■ TAREFAS A REALIZAR
(1) Segundo o texto de apoio, de que o coleguinha malvado dizia ser dono?
(2) Escreva a continuação do texto de apoio, partindo da última frase apresentada.

Para sanar os equívocos, recorri à racionalidade dos acontecimentos: esqueci a farmácia e foquei na questão da briga inusitada entre Médicos e Psicanalistas, profissionais que cuidam das coisas do nosso equilíbrio mental. A quem recorreremos? Acho que ainda não é o meu caso, mas, quem sabe, olhando de fora, posso até apresentar sintomas. Pensei logo nos traumas de infância, nas brincadeiras com amigos da mesma idade. Lembrei-me de um coleguinha malvado que dizia ser dono de uma fazenda de besouros “rola bosta”, e ele os amarrava com um cordão fino, daqueles de pacotes de taberna, e passava um tempão brincando de guerra. Os besouros em filas eram puxados, uns contra os outros, como batalhões. Esse colega cresceu, não virou fazendeiro, não virou militar, desses que defendem a Pátria, ou mesmo veterinário. O encontrei já adulto, trabalhador, como eu e os demais colegas. Outra vez dei com os burros n’água, pensei! Um pouco zangado com essas coisas alucinantes e ideias malucas, peguei a escada (o que para mim, hoje, é um perigo iminente), subi até as prateleiras mais altas da estante, que ficam sempre mais distantes do nosso dia a dia ou que delas nos afastamos, e encontrei um livro, síntese de uma conversa de muitos especialistas sobre as doidices do nosso tempo: A Invenção do Futuro. Barueri SP: Manole, 2005. Nele descobri uma expressão de Jorge Forbes:“o novo homem desbussolado da globalização”, que casava com a situação, mais ou menos. Folheei, em seguida, o livro de José de Souza Martins, estimado sociólogo e li: “a História não acabou nem a esperança morreu. Somos outro modo de ser…O que sobrou do que nos tiraram é o que fecunda a nossa espera. Nossas privações são a nossa riqueza e o nosso desafio”(A sociabilidade do homem simples. SP: Contexto, 2011, p.11).

■ DADOS DE ENTRADA
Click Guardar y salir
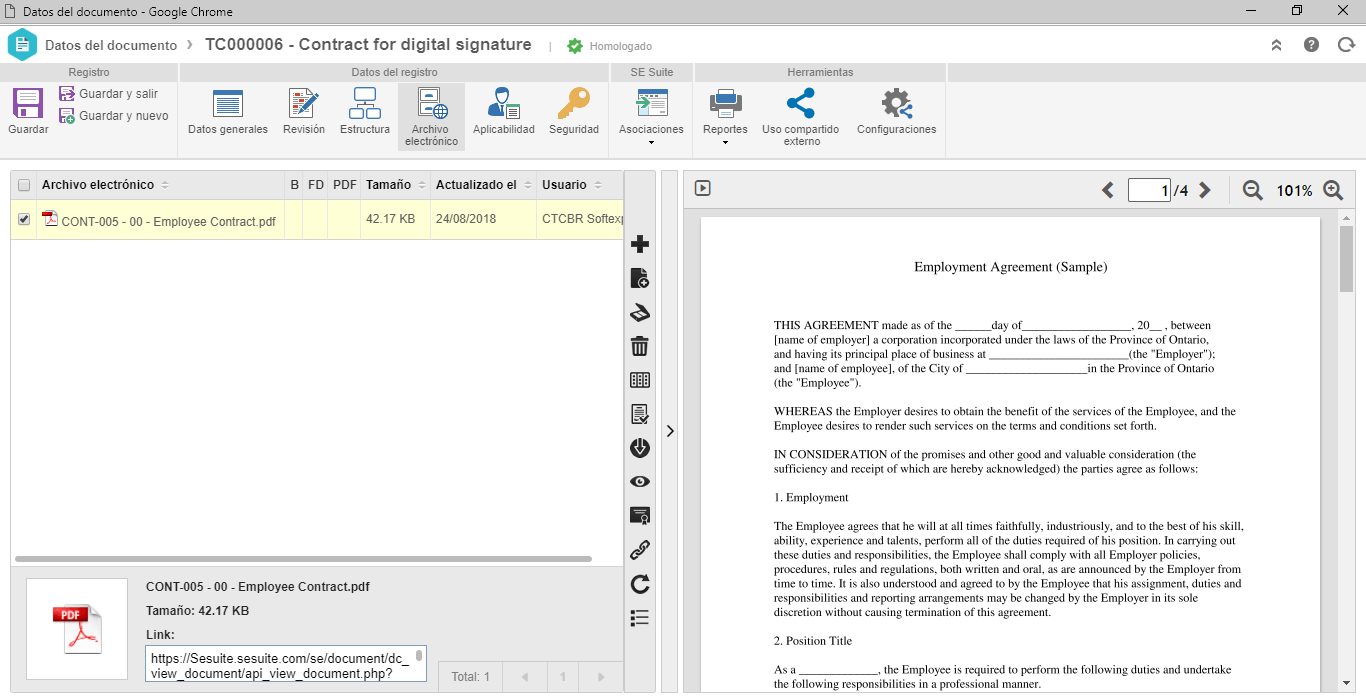1366x698 pixels. [x=109, y=94]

■ RESPOSTAS DAS TAREFAS
(1) De uma fazenda de besouros “rola bosta”.

(2)
Alegria maior foi encontrar um dos meus preferidos: Magia e Técnica, Arte e Política (Walter Benjamin. SP: Brasiliense, 1986). Lá no final do livro, resenhando sobre a obra de Karl Gröber, História do Brinquedo, ele aplaca minha ansiedade ao escrever: “é da brincadeira que nasce o hábito, e mesmo na sua forma mais rígida o hábito conserva até o fim alguns resíduos da brincadeira. Os hábitos são formas petrificadas, irreconhecíveis, de nossa primeira felicidade e de nosso primeiro terror” (p.253). Taí o assunto da minha crônica! E que eu não consegui evocar no início: o menino que brincava com os livros, os poucos que possuía e os que imaginava ter!